TESTO ESTRATTO ->
____
In particolare, secondo la Corte, rifacendosi a quanto precisato dalla Sezione nei pareri n. 15/2006/PAR e n. 953/2010/PAR (oltre che all’analogo pronunciamento della Sezione Campania n. 339/2011/PAR) è possibile individuare ulteriori coordinate interpretative al fine di valutare l’operazione come economicamente conveniente e congrua (prima ancora che non potenzialmente elusiva delle regole poste dal Patto).
Appare, per esempio, opportuno che il Comune valuti:
– la corretta determinazione del prezzo di vendita del bene;
– la comparazione fra il valore del bene dismesso e gli investimenti che si intendono effettuare (posto che, trattandosi di entrata in conto capitale, è necessariamente vincolata a spesa di investimento, salvo le limitate eccezioni previste dalla legge);
– l’ammontare del corrispettivo di riscatto e le modalità di pagamento del medesimo (che non dovrebbero far trasparire la sostanziale presenza di un’operazione di finanziamento);
– l’eventuale pattuizione di oneri accessori (che, ove sussistenti, vanno imputati a bilancio al Titolo I della spesa in luogo che al Titolo II).
____
DATI FORNITI ->
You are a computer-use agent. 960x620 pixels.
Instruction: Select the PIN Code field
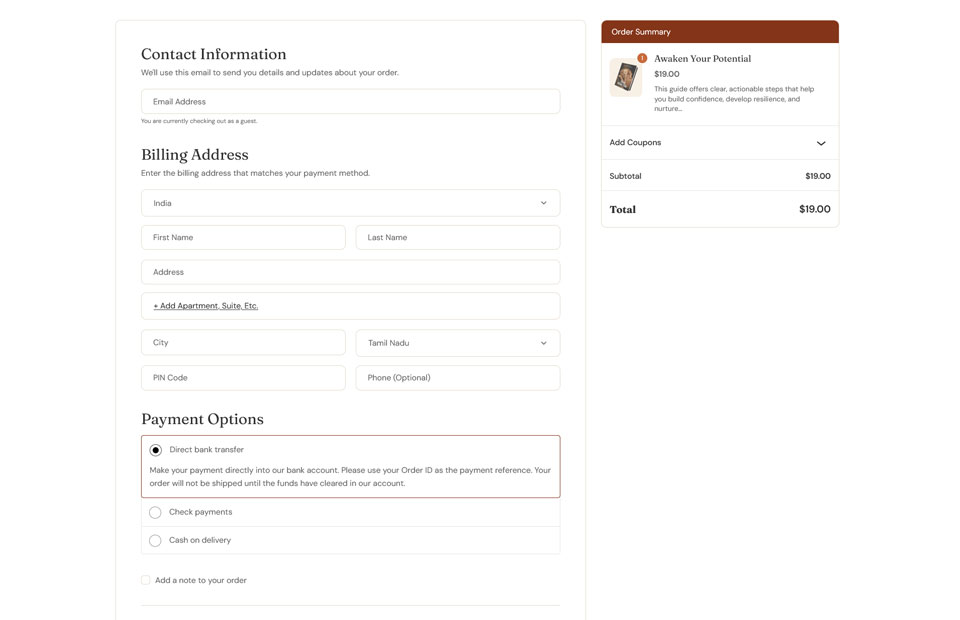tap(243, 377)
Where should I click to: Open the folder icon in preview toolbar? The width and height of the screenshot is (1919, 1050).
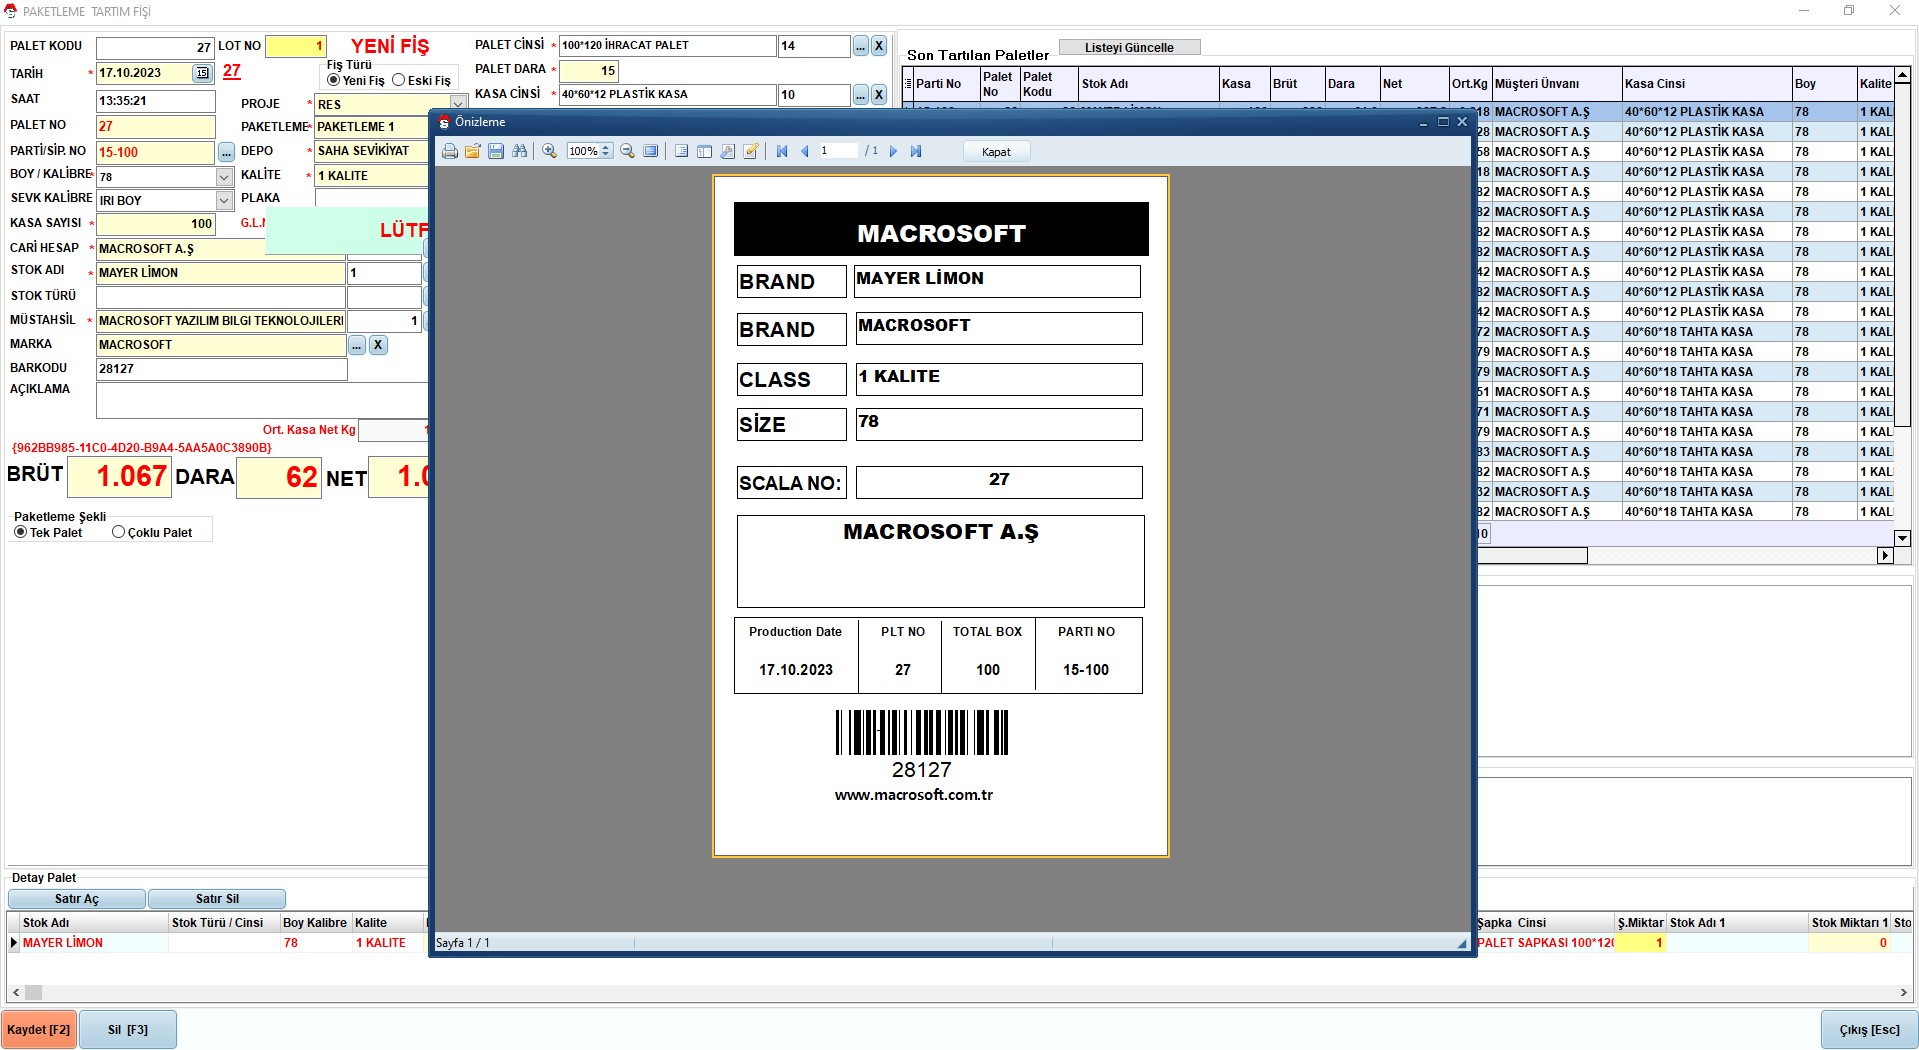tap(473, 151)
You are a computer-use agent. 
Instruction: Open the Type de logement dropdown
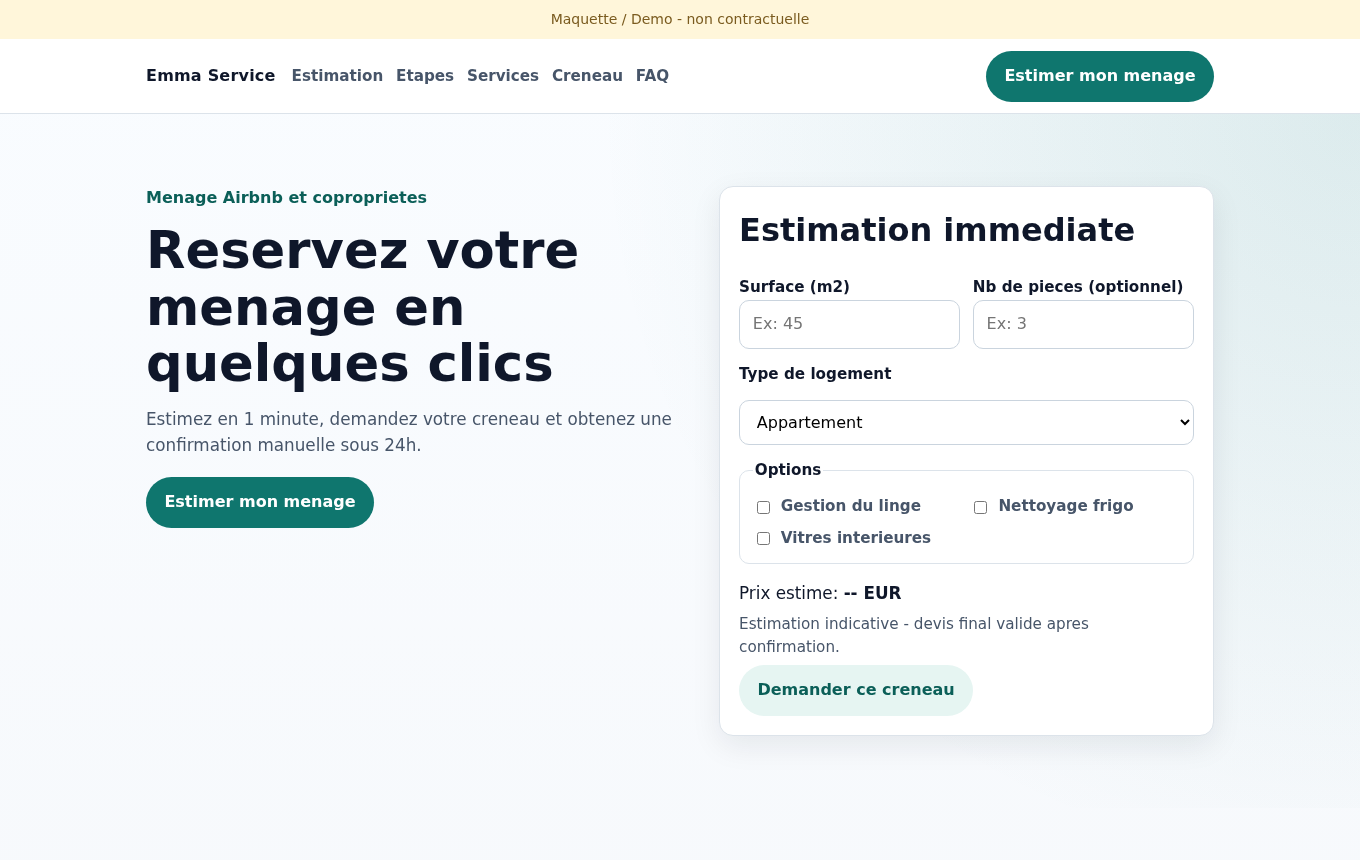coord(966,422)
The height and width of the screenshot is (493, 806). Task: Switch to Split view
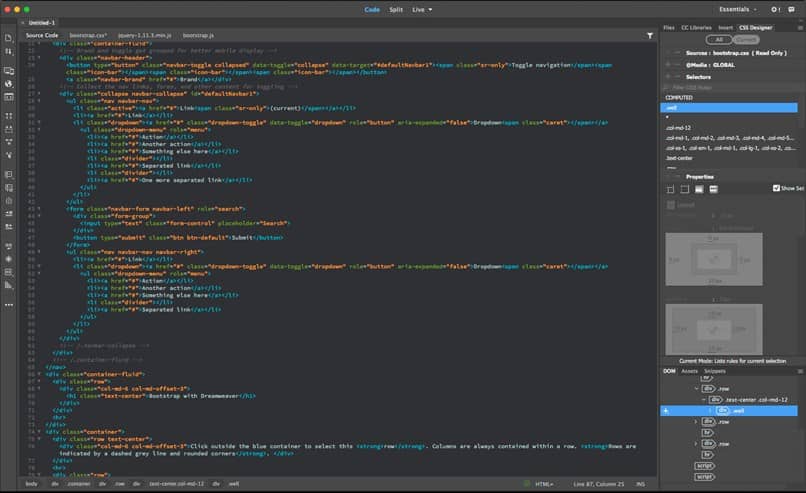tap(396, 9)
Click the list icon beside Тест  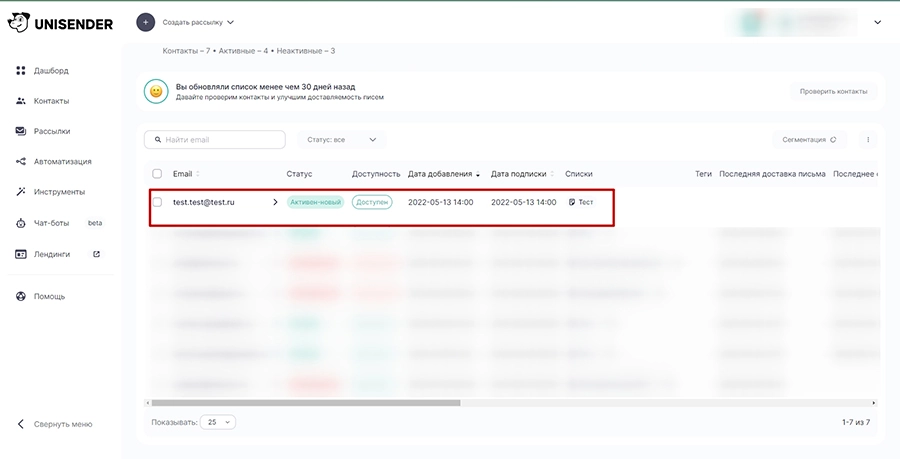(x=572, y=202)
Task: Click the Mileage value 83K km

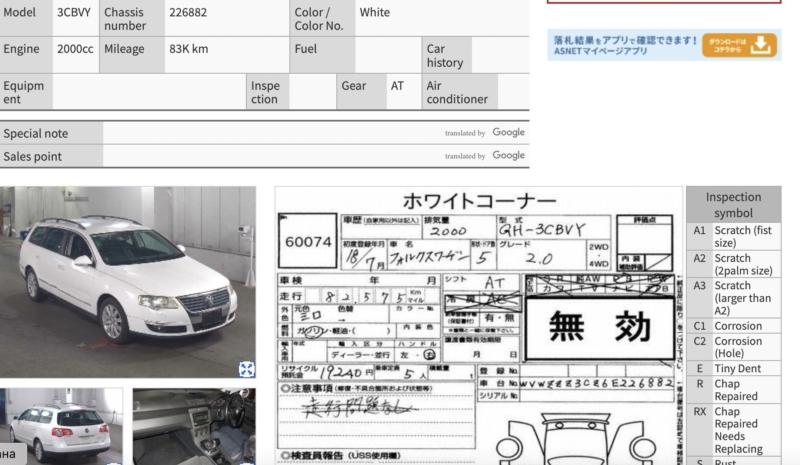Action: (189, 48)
____
ESERCIZI ->
#1 Ricopia dal testo sulla dismissione del bene comunale il brano che inizia con «In particolare, secondo» e prosegue fino a «poste dal Patto).».
#2 Rispondi alle domande seguenti in base al testo sulla dismissione del bene comunale.
(a) Quali pareri della Sezione richiama la Corte?
(b) A quale titolo della spesa vanno imputati gli eventuali oneri accessori?
(c) A quale tipo di spesa è vincolata l'entrata in conto capitale?
#3 Riprendi il testo sulla dismissione del bene comunale dal punto in cui si interrompe.

SOLUZIONI ->
#1
In particolare, secondo la Corte, rifacendosi a quanto precisato dalla Sezione nei pareri n. 15/2006/PAR e n. 953/2010/PAR (oltre che all’analogo pronunciamento della Sezione Campania n. 339/2011/PAR) è possibile individuare ulteriori coordinate interpretative al fine di valutare l’operazione come economicamente conveniente e congrua (prima ancora che non potenzialmente elusiva delle regole poste dal Patto).

#2
(a) I pareri n. 15/2006/PAR e n. 953/2010/PAR.
(b) Al Titolo I della spesa, anziché al Titolo II.
(c) Alla spesa di investimento, salvo le limitate eccezioni previste dalla legge.

#3
Occorre pure precisare che, trattandosi di operazione con causa di scambio, deve realizzarsi l’effettivo passaggio dei rischi connessi alla proprietà dell’immobile in capo all’acquirente (il caso contrario potrebbe essere un indice della sostanziale causa di finanziamento dell’operazione, come tale producente una diversa rappresentazione di bilancio e, di conseguenza, la potenziale elusione della disciplina posta in tema di patto di stabilità).
In generale, il Comune deve dare puntuale conto nella motivazione delle ragioni per le quali ritiene di alienare un immobile con la prospettiva, a medio termine, di riacquistarlo. Motivazioni che debbono essere ancora più stringenti nel caso in cui vi siano clausole che prevedano, parallelamente, il permanente utilizzo da parte dell’ente medesimo (e che potrebbero svelare l’assenza di reale volontà dismissiva).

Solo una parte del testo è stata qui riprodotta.